▸ **Task directions**:
Exactly reproduce the entries, dropping any pictures from your copy.

(Pixel coordinate grounding data)
━━━━━━━━━━━━━━━━━━━━

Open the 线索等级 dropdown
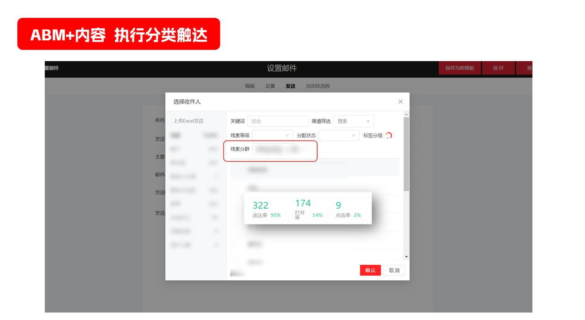pyautogui.click(x=272, y=136)
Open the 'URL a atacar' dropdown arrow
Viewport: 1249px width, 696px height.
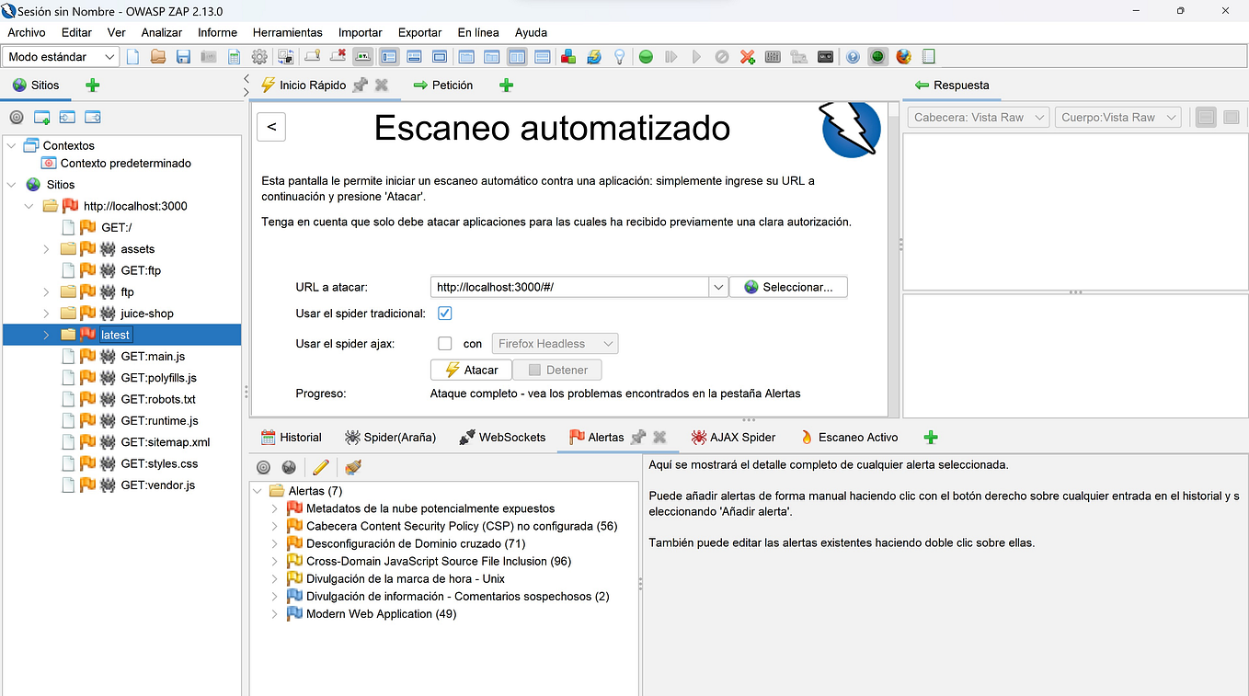pyautogui.click(x=718, y=286)
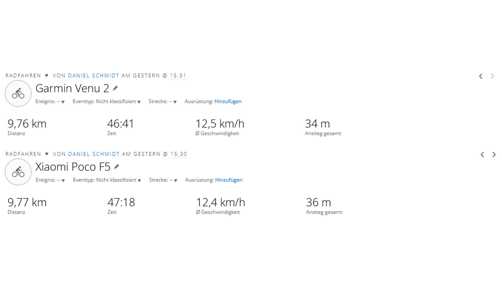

━━━━━━━━━━━━━━━━━━━━

▸ **Exercise solution**:
Open the 线索等级 dropdown
pyautogui.click(x=272, y=136)
Open the 'URL a atacar' dropdown arrow
Viewport: 1249px width, 696px height.
pyautogui.click(x=718, y=286)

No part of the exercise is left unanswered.